How RAG works, and when to use it
The pattern that grounds an LLM in your data: how each step works (chunking, embedding, retrieval, reranking, generation), when RAG wins over fine-tuning and long context, and the failure patterns most beginner systems hit. With a modern 2026 stack.
If you have ever built an AI feature that needs to answer questions about your own data — internal docs, customer records, a product catalog, a legal corpus — you have probably hit the same problem: the model is fluent about the world but knows nothing about your specific content. RAG is the standard solution to that problem.
This guide is the longer version of the RAG glossary entry. The glossary gives you the definition. This page tells you how each step actually works, when RAG is the right tool, when it is not, and the failure patterns most beginner systems run into.
What RAG does, in plain English
You have a body of documents the model has never seen. The user asks a question. RAG does three things:
- Find the chunks most relevant to the question. Not the whole corpus. Just the parts that matter.
- Paste those chunks into the prompt. As "context" before the user's question.
- Let the model write the answer using those chunks. With instructions like "answer only from the provided context."
That is the whole pattern. Everything else — vector databases, embedding models, reranking — is implementation detail that makes step 1 work well at scale.
How each step works
Step 1: Chunking
You can not feed a 500-page PDF to an embedding model. You split it into chunks first.
The standard default is ~500 tokens per chunk with ~50 tokens of overlap. Smaller chunks (200 tokens) give precise retrieval but lose context. Larger chunks (1500 tokens) carry context but dilute the embedding's signal. Overlap means the same sentence appears at the end of one chunk and the start of the next, so the model never misses information that fell on a boundary.
Where beginners get this wrong: chunking blindly by character count, ignoring document structure. A contract chunked by 500 characters can split a clause across three chunks.

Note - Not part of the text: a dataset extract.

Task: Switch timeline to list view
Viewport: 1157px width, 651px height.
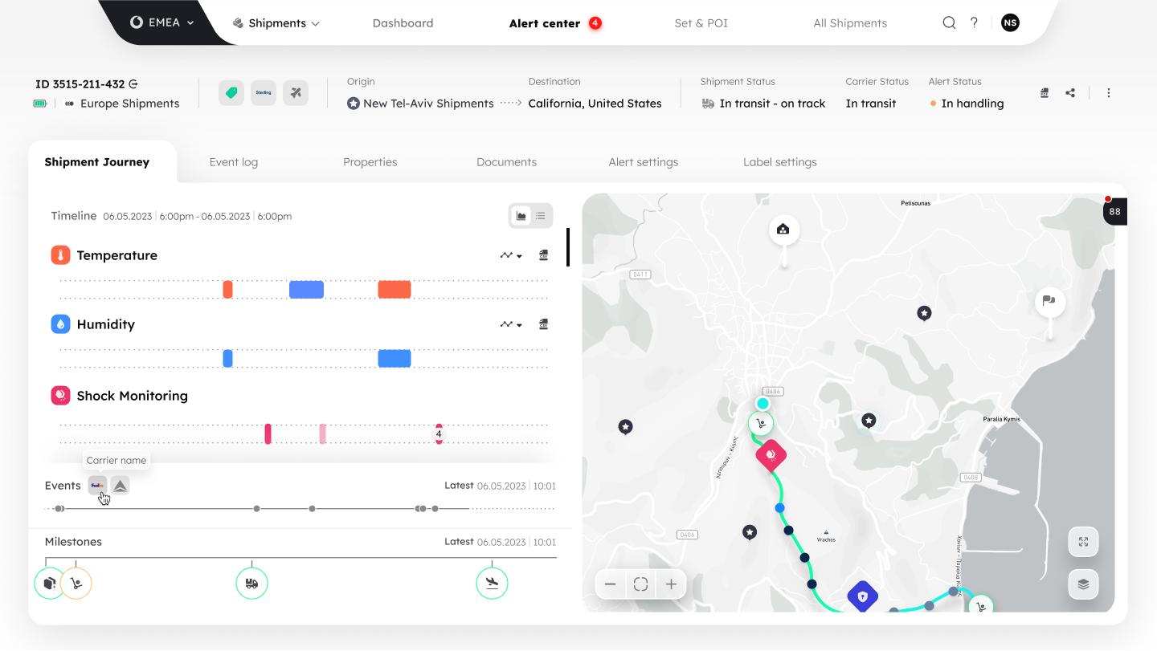Action: pyautogui.click(x=541, y=216)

Better: chunk by section, paragraph, or heading where possible, then fall back to character count for long sections.
Step 2: Embedding
You convert each chunk into a vector — a list of 768 to 3,072 floating-point numbers — using an embedding model. The embedding represents the chunk's meaning, roughly. Chunks with similar meaning end up close together in vector space.
The 2026 defaults: OpenAI's text-embedding-3-large or Voyage's voyage-3 for English production work. Cohere's embed-english-v3 is also competitive. For multilingual content, Cohere's embed-multilingual-v3 or OpenAI's larger model.
You embed every chunk in your corpus once, store the vectors, and never re-embed unless the chunk changes or you switch models. Re-embedding 5 million chunks costs real money — pick a model you can live with for a year.
Step 3: Storage and retrieval
You need somewhere to put millions of vectors and ask "give me the 20 closest to this query vector" in milliseconds. That is what vector databases do.
Practical 2026 choices:
- pgvector — if you already use Postgres and have under ~1 million vectors. Cheapest option. Performance is fine.
- Pinecone — managed, fastest to set up, costs more. Good if you don't want to operate a database.
- Qdrant or Weaviate — self-hosted production workloads. Good control, more operational burden.
- Chroma — prototyping and small projects. Not production-ready at scale.
At query time, you embed the user's question with the same model you used for the corpus, then ask the database for the top-K nearest vectors.
Step 4: Hybrid search
Pure vector search has a known weakness: it is bad at exact-match queries. If the user types error E-1042, the embedding might happily return articles about other error codes that "feel similar."
The fix is hybrid search: combine the vector similarity score with a keyword score (usually BM25). You retrieve the top-N from each, then merge the rankings. Modern vector DBs (Qdrant, Weaviate, recent Pinecone, pgvector with tsvector) support this natively.
Hybrid search is not optional in production. Almost every RAG failure on technical queries (codes, IDs, citations) traces back to skipping it.
Step 5: Reranking
You retrieved 20 chunks. The model only gets the top 5. How do you pick which 5?
Reranking runs a second, more expensive model over the 20 retrieved candidates and re-scores them based on the question. Cross-encoder models (Cohere's rerank-3, BGE rerankers) read each candidate alongside the question and output a relevance score. The top 5 by reranker score are what you send to the LLM.
Skipping reranking is the single most common reason beginner RAG systems feel "almost there but not quite." The retriever is fast and approximate; the reranker is slow and precise. Use both.
Step 6: Generation
The final step. You give the LLM a system prompt that says something like:
You answer questions using only the provided context. If the context
does not contain the answer, say "I don't have that in the provided
sources." Cite the source [1], [2] etc. in your answer.
Context:
[chunk 1]
[chunk 2]
[chunk 3]
...
Question: <user question>
The model writes the answer. With explicit "answer only from context" instructions, it cites and stays grounded. Without those instructions, it can pull from training data and contradict your documents.
When to use RAG
RAG is the right tool when:
- The data is bigger than the model's context window, or would be if you included everything potentially relevant.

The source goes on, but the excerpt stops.